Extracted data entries
BEGIN

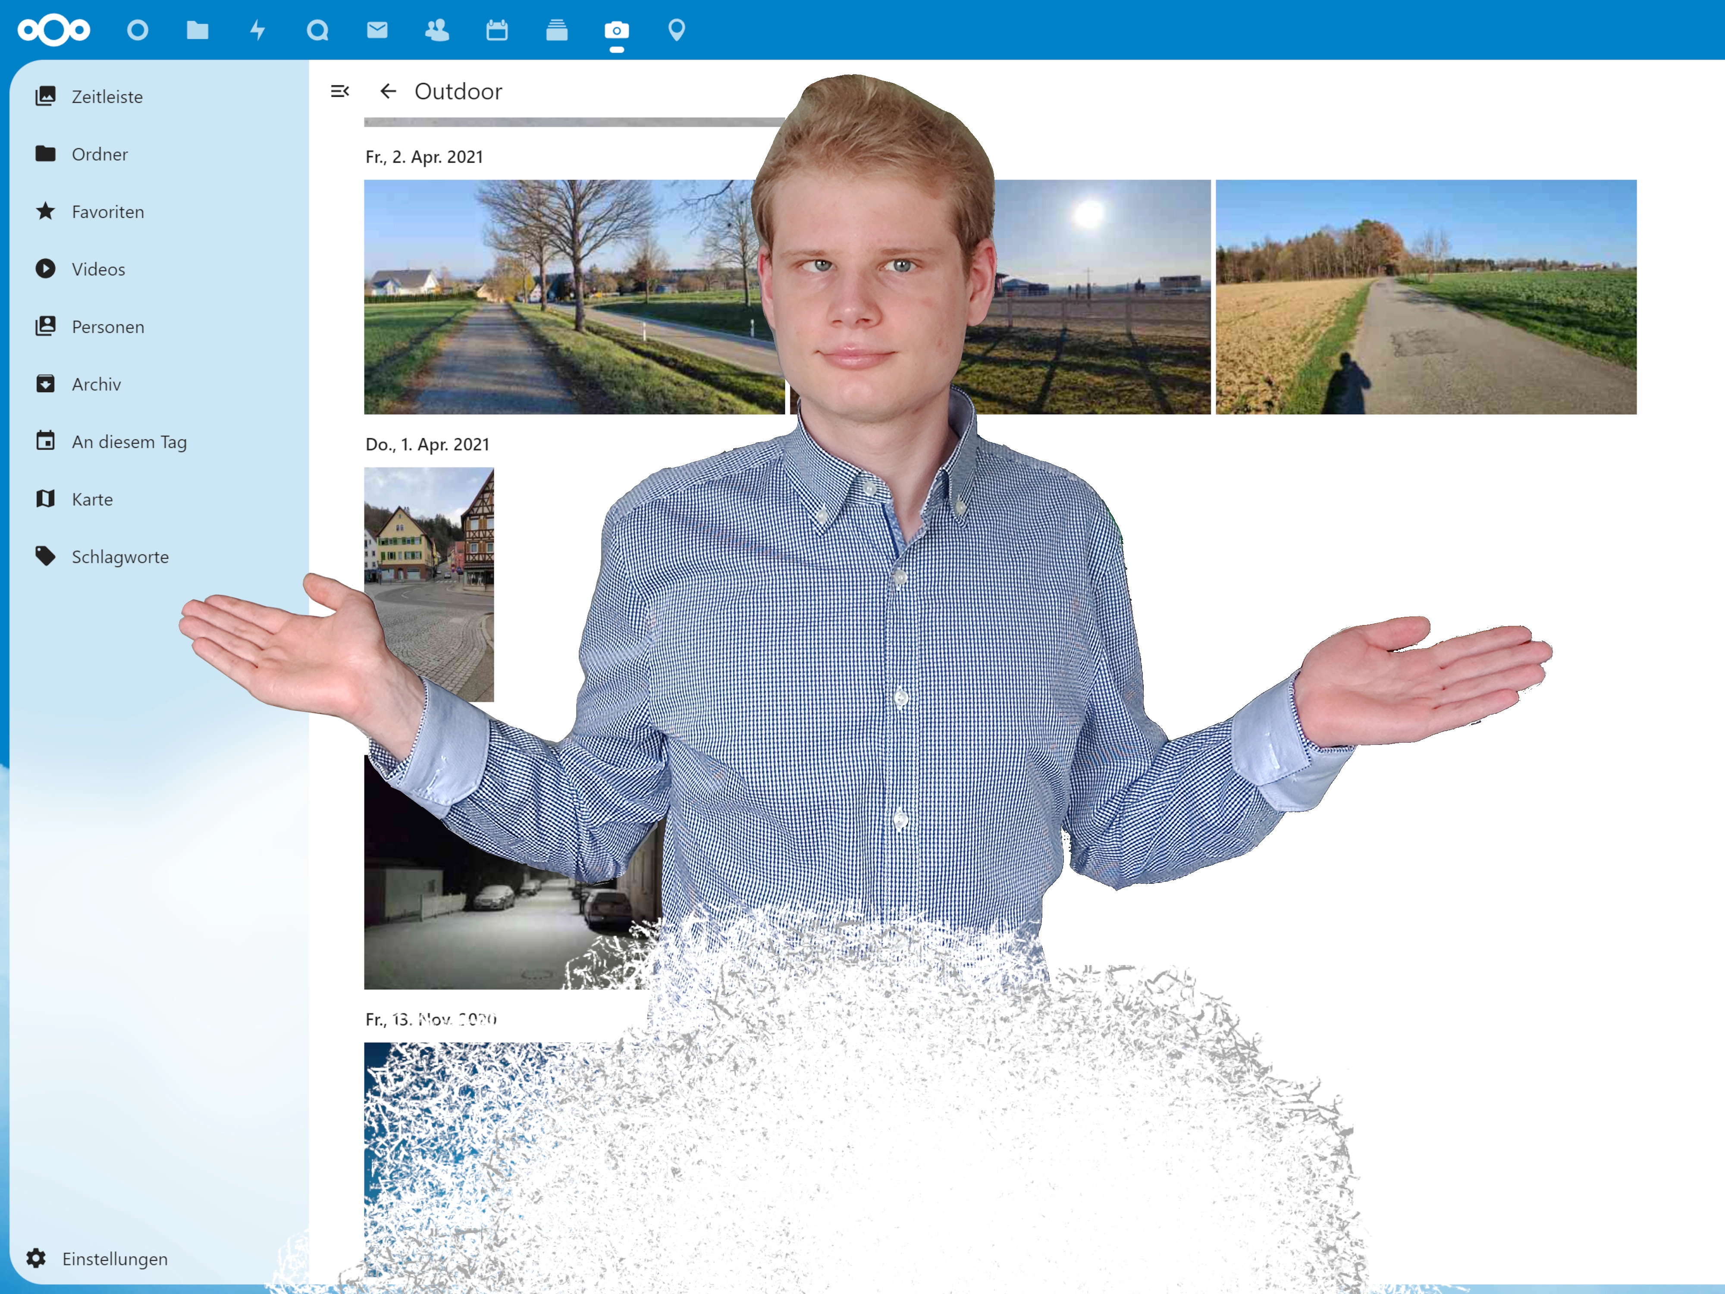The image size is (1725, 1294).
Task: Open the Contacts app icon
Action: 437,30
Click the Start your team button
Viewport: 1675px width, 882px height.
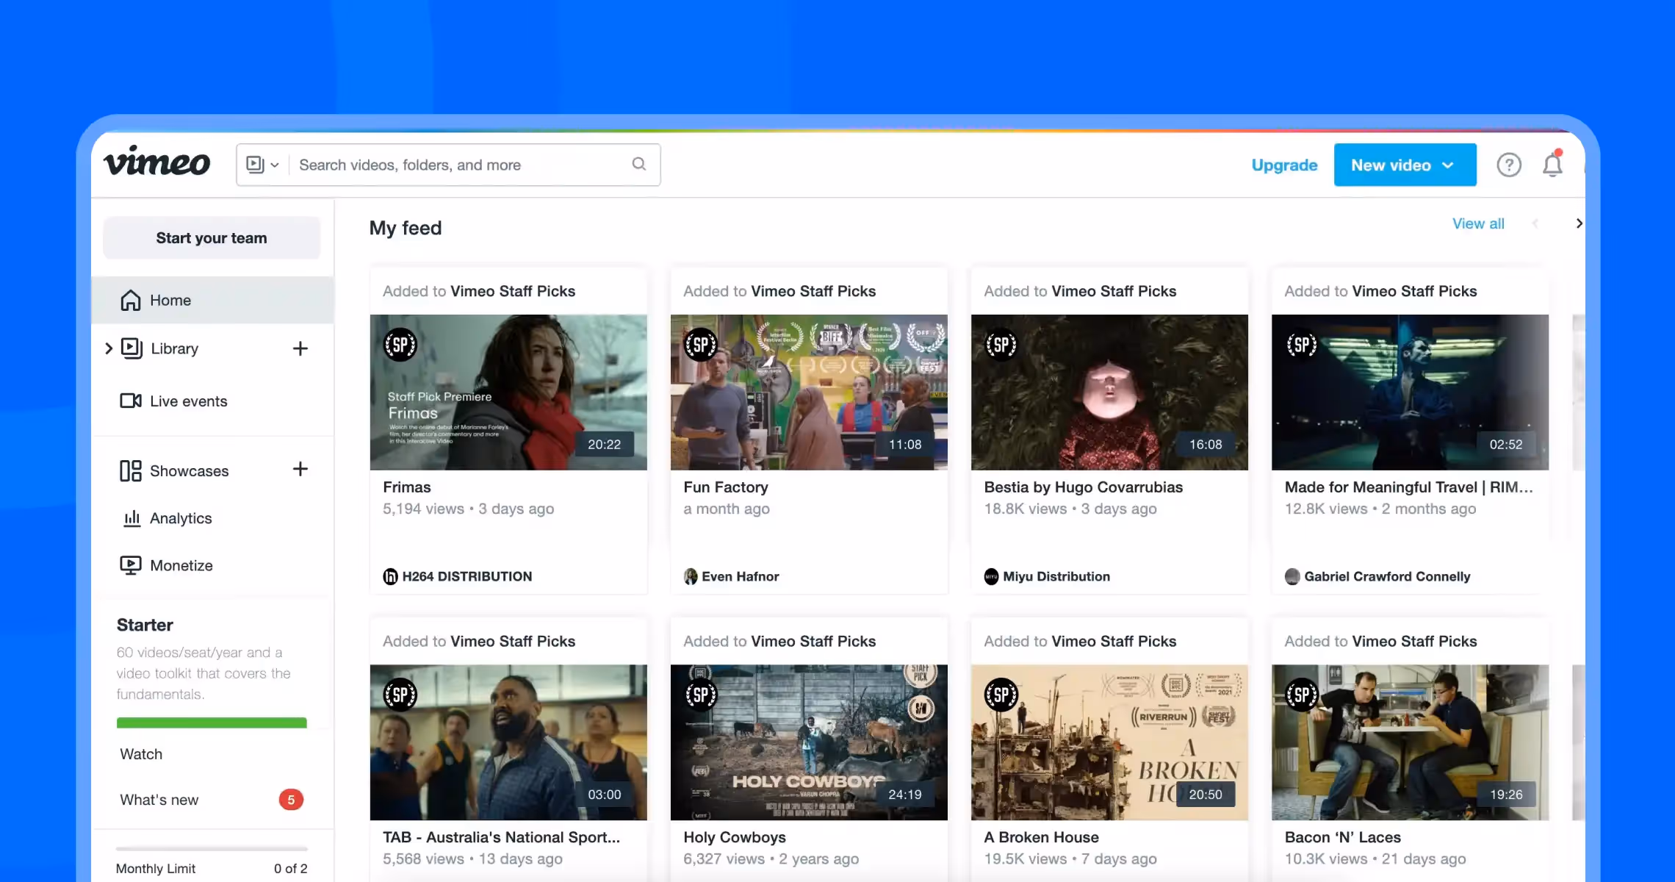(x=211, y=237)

END

**TASK TO COMPLETE:** Each line from the one holding "Click the Start your team button" through the last line of the records above must be duplicated exactly, and pictures must not be.

**EXERCISE ANSWER:**
Click the Start your team button
Viewport: 1675px width, 882px height.
(x=211, y=237)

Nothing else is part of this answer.